[SPARK-14614][SQL] Add `bround` function by dongjoon-hyun · Pull Request #12376 · apache/spark

dongjoon-hyun · 2016-04-14T01:08:59Z

What changes were proposed in this pull request?

This PR aims to add bound function (aka Banker's round) by extending current round implementation. Hive supports bround since 1.3.0.

Hive (1.3 ~ 2.0)

hive> select round(2.5), bround(2.5);
OK
3.0 2.0

After this PR

scala> sql("select round(2.5), bround(2.5)").head
res0: org.apache.spark.sql.Row = [3,2]

How was this patch tested?

Pass the Jenkins tests (with extended tests).

SparkQA · 2016-04-14T01:13:55Z

Test build #55774 has finished for PR 12376 at commit 2950339.

This patch fails Scala style tests.
This patch merges cleanly.
This patch adds the following public classes (experimental):
- abstract class RoundBase(child: Expression, scale: Expression,
- case class Round(child: Expression, scale: Expression)
- case class BRound(child: Expression, scale: Expression)

SparkQA · 2016-04-14T02:20:13Z

Test build #55778 has finished for PR 12376 at commit 93b6a84.

This patch fails Spark unit tests.
This patch merges cleanly.
This patch adds no public classes.

SparkQA · 2016-04-14T07:26:46Z

Test build #55799 has finished for PR 12376 at commit 7198a4a.

This patch fails Spark unit tests.
This patch merges cleanly.
This patch adds no public classes.

markhamstra · 2016-04-14T07:46:36Z

Interesting.

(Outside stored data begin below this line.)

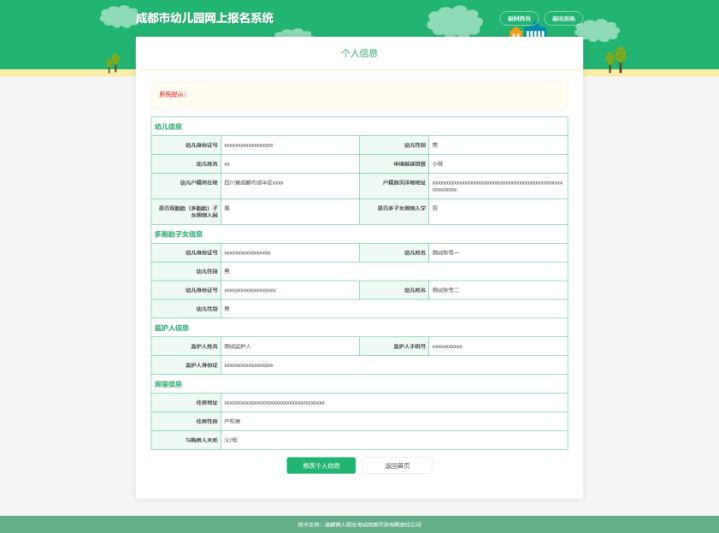This screenshot has width=719, height=533.
Task: Click the 个人信息 page heading
Action: point(360,53)
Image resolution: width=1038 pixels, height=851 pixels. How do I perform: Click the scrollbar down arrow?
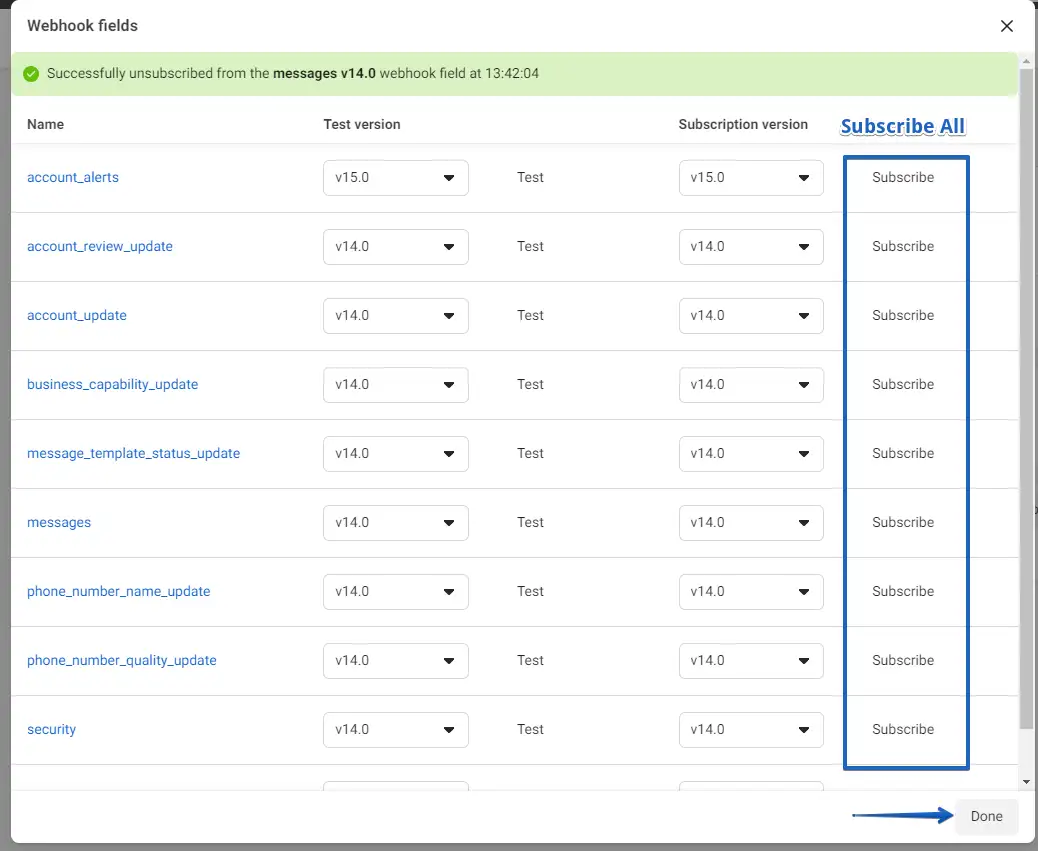1027,781
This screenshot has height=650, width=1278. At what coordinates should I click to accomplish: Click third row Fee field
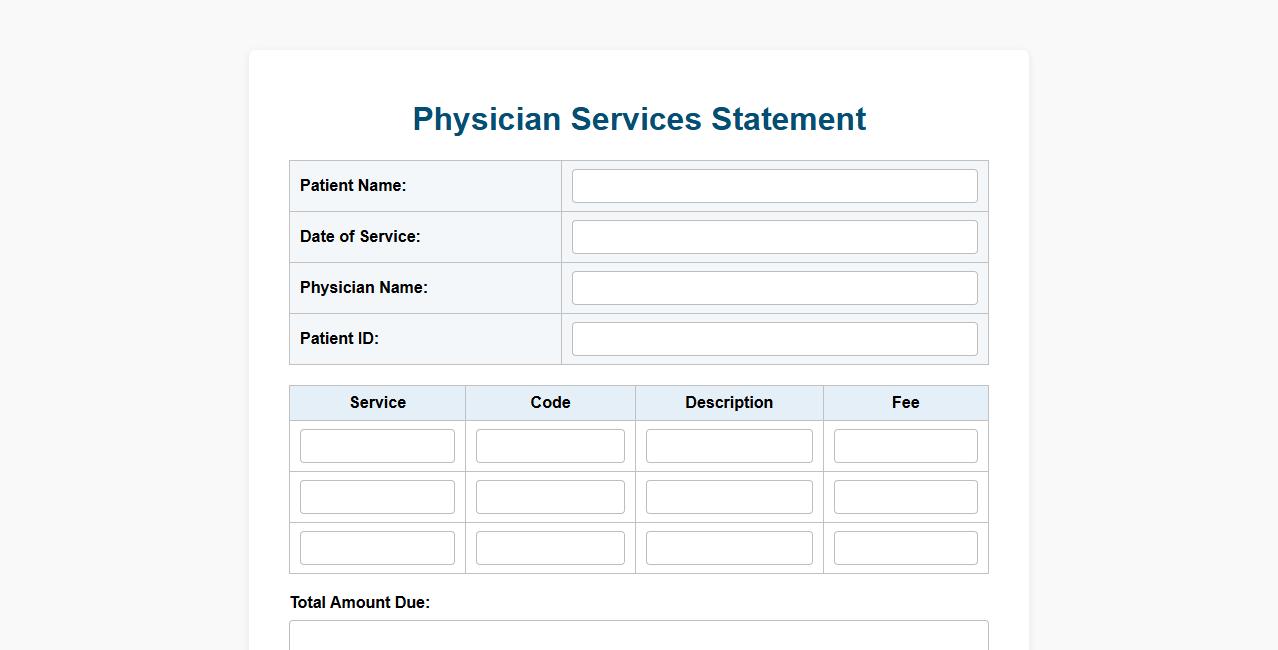tap(905, 548)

While I'm well aware of Bankers' Rounding and the inconsistent implementations of rounding in various SQL engines, I hadn't run into the bround() function before. Searching now, I find that it is also in SQL Server, but it looks to me like this is another bit of rounding functionality that is not standardized across SQL implementations. Do you know any different?

While having more than one rounding strategy available within Spark SQL can be important for interoperating with other systems, I'm not sure if we have decided to always follow HQL, particularly as Spark SQL becomes less directly dependent on Hive in Spark 2.0. @marmbrus ?

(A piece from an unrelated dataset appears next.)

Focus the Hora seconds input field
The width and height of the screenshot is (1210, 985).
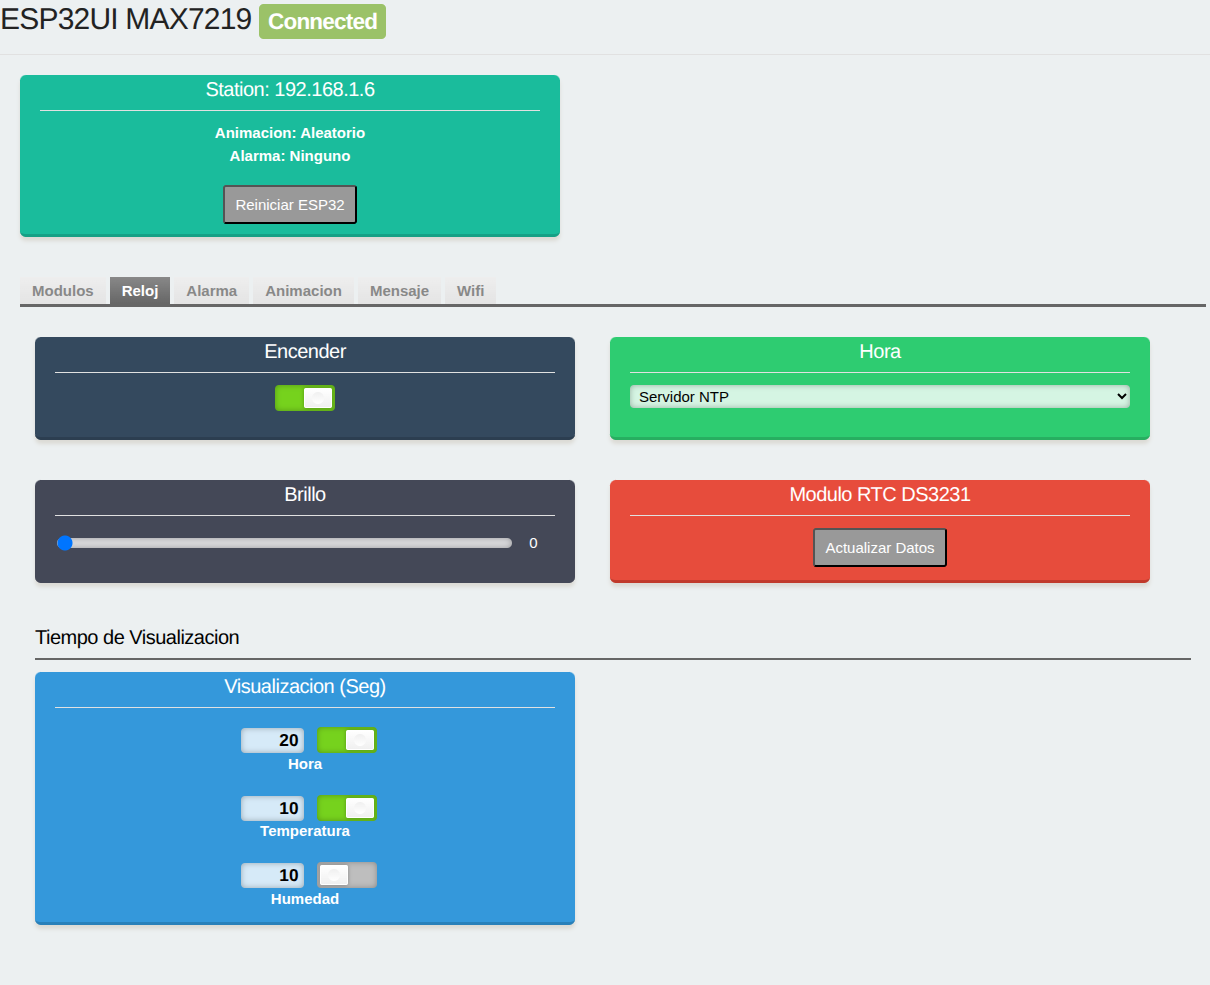[x=272, y=740]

SparkQA · 2016-04-14T08:33:54Z

Test build #55805 has finished for PR 12376 at commit 2b004c3.

This patch passes all tests.
This patch merges cleanly.
This patch adds the following public classes (experimental):
- abstract class RoundBase(child: Expression, scale: Expression,
- case class Round(child: Expression, scale: Expression)
- case class BRound(child: Expression, scale: Expression)

dongjoon-hyun · 2016-04-14T08:35:09Z

Hi, @markhamstra ! Thank you for commenting.

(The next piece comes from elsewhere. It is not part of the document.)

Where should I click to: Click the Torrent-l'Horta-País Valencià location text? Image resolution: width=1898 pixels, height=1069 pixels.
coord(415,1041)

I agree with your viewpoint. So, this PR has a meaning to add just a function, bround; not a HQL language level meaning.

In terms of semantics, this is the same implementation with Hive. The following is Hive code from the Hive master branch.

public static double bround(double input, int scale) {
    if (Double.isNaN(input) || Double.isInfinite(input)) {
      return input;
    }
    return BigDecimal.valueOf(input).setScale(scale, RoundingMode.HALF_EVEN).doubleValue();
}

By the way, for the last issue, I think in a different way.
In order to become less and less directly dependent on Hive, we need to provide this as a Spark SQL function.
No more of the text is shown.